The grain is exceptionally light, Wood explained, "so you have to eat more of it to feel full." Local diets are also lacking in meat and vegetables, not just grain, Wood noted.
Finally, there is a colonial mentality to overcome. There is a tendency "to look down at our own products and to see crops like fonio simply as country people's food-therefore substandard," said Pierre Thiam, an expert on African cuisine and Yolélé's co-founder. It's easier to find a wheat baguette in the streets of Dakar than a croissant made from fonio, even though Senegal traditionally hasn't produced wheat, Thiam pointed out.
Fonio's evangelists are unfazed.
Gluten-free, with four times the protein, thrice the fiber and nearly twice the iron of brown rice, as well as a low glycemic index, fonio is often called a super grain. It needs very little water to thrive, can be harvested three times per year, and its extensive root system helps fight soil erosion. In Levine's eyes, fonio is the cure to hunger, drought, poverty and the global migrant crisis. Plus, he joked, "It's easier to say than quinoa."

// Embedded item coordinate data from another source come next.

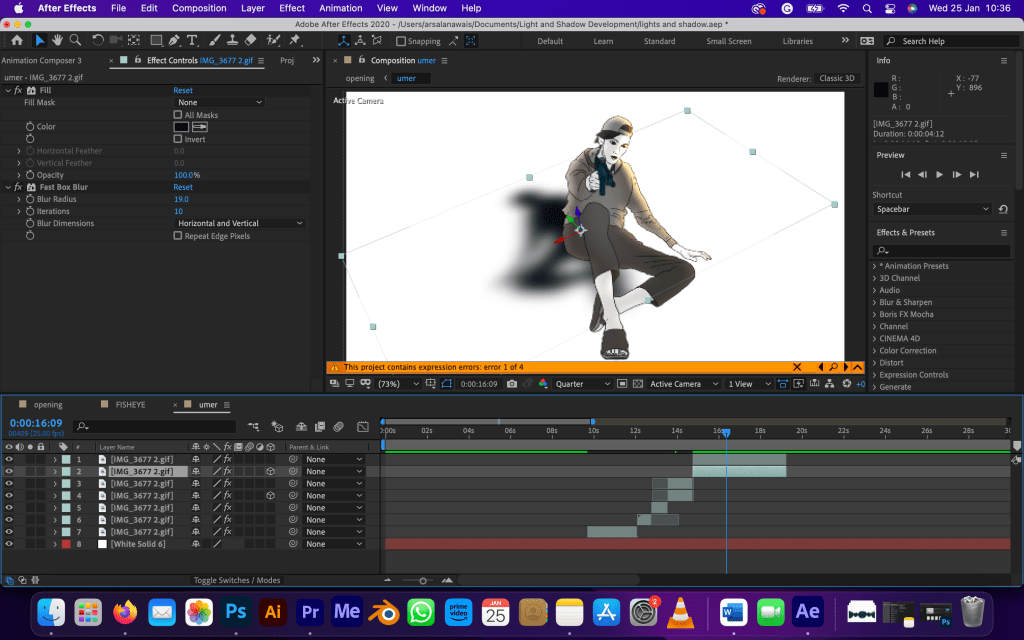Screen dimensions: 1024x640
Task: Open the Blur Dimensions dropdown
Action: pyautogui.click(x=239, y=224)
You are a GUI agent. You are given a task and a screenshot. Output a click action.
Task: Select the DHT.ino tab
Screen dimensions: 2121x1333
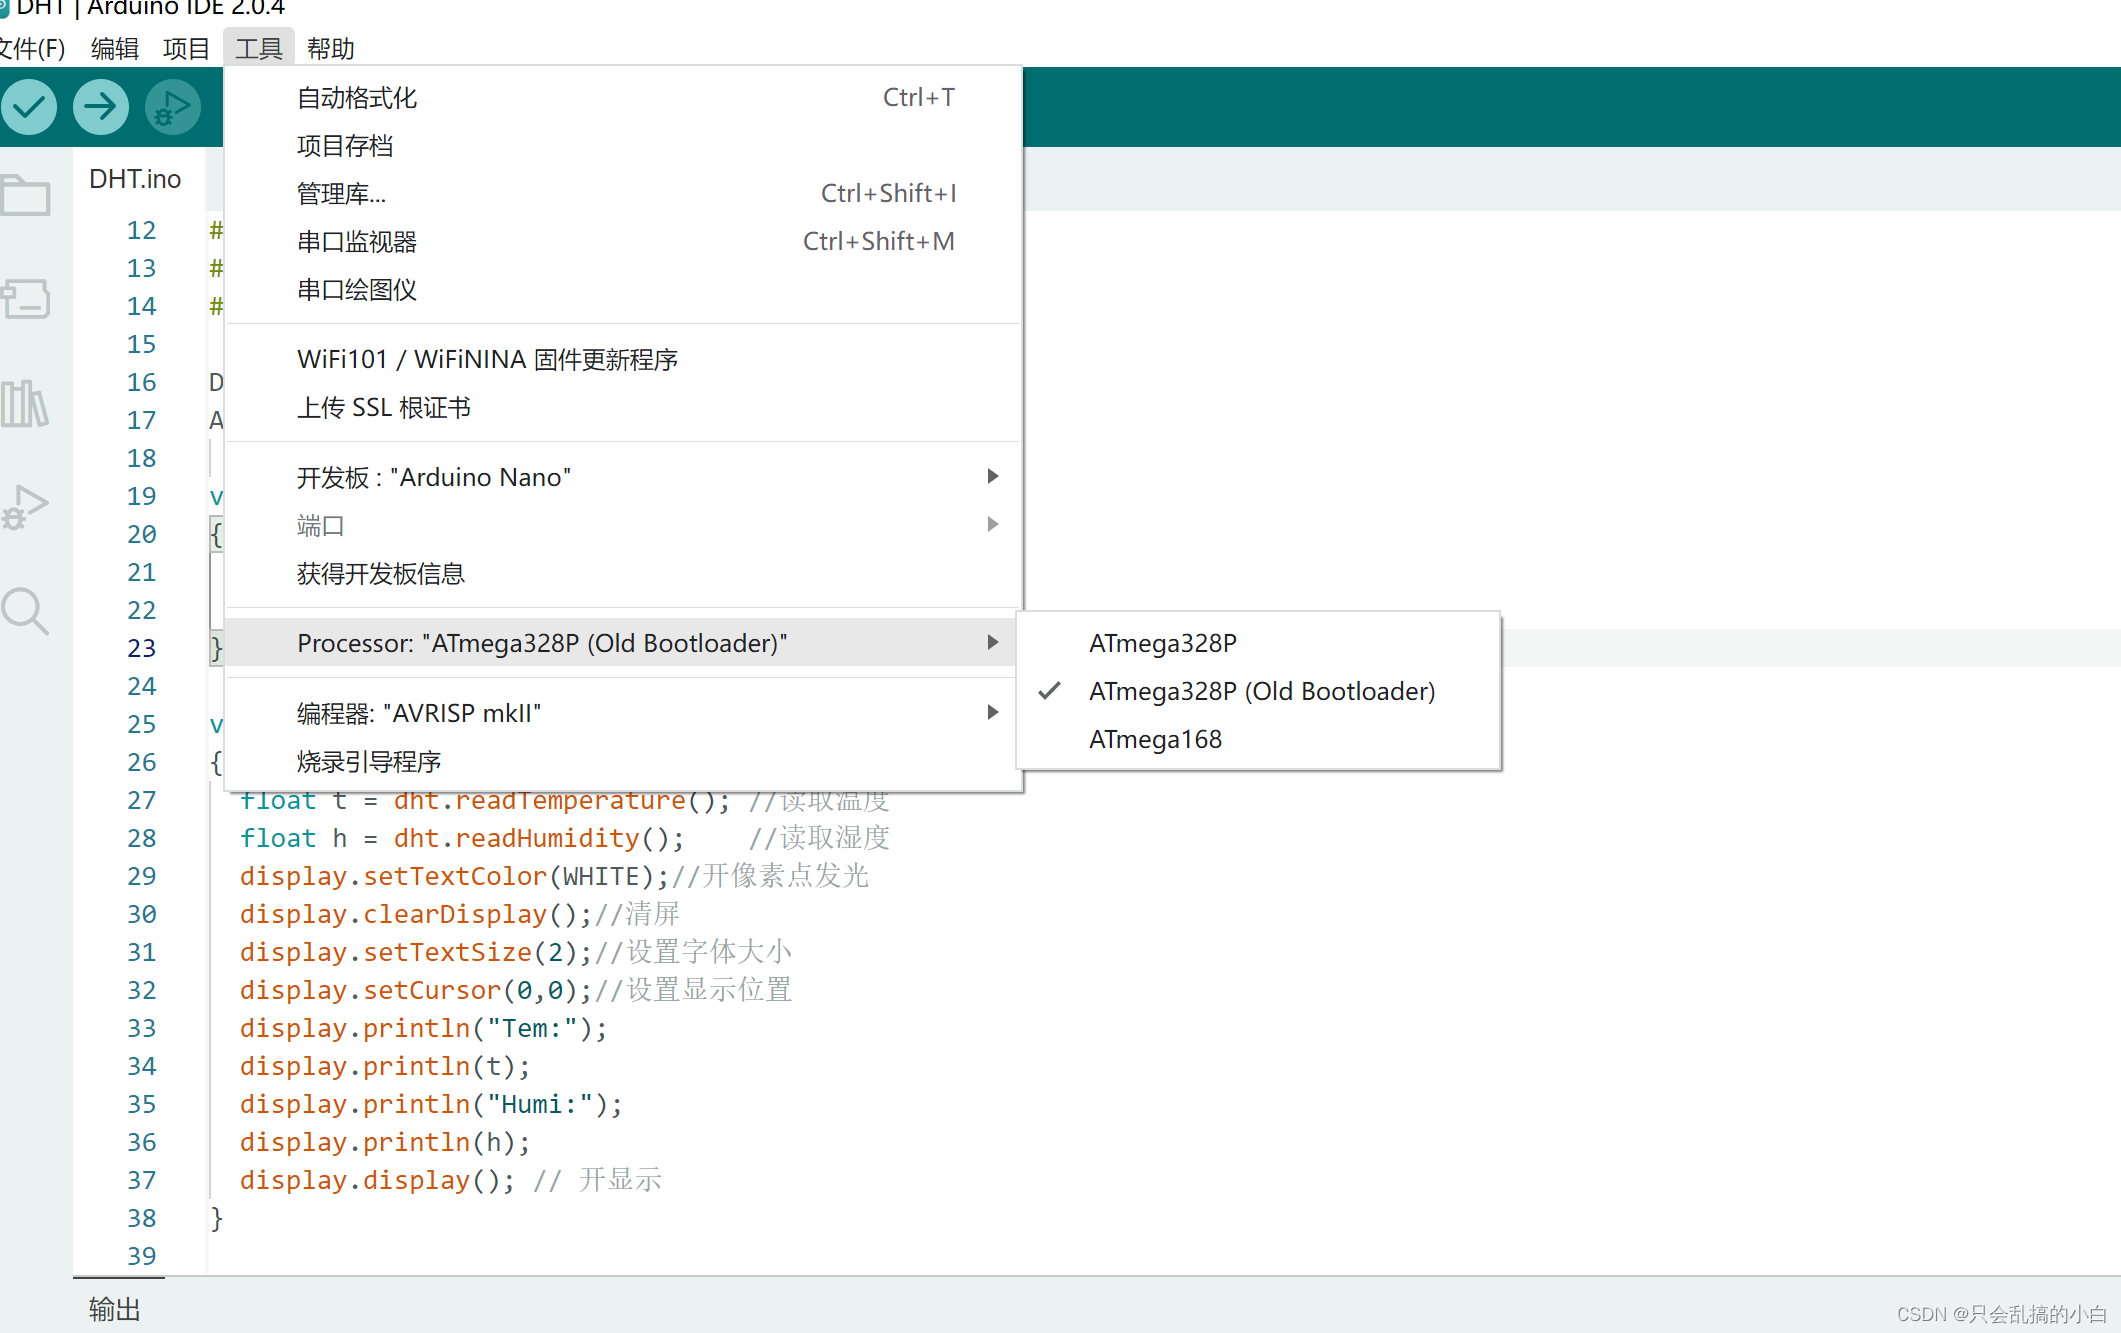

"Look, the population of this part of Africa is supposed to double by 2050," said Philip Teverow, the longtime branding director of grocer Dean & Deluca and a Yolélé co-founder. "Is fonio going to feed all of those people? No. But can it end their poverty so they can live more like we do? Absolutely."
Zachary Golper, the chef and owner of New York's Bien Cuit bakery and author of a book on bread, recently baked a fonio loaf. He was surprised at the grain, which he compares to "fluffy sand" that tastes like popcorn, but nuttier. "It's extraordinary," he said. "Nobody has even thought about genetically modifying this yet. It's untouched by the industry. And it's so good."
Golper is currently teaching a class on heritage baking at Wheatstalk, a conference run by the Bread Bakers Guild of America. His curriculum is designed to encourage bakers to experiment with rare grains in order to support their sustained growth. Asked if he plans to introduce fonio, he responded: "You bet I am!"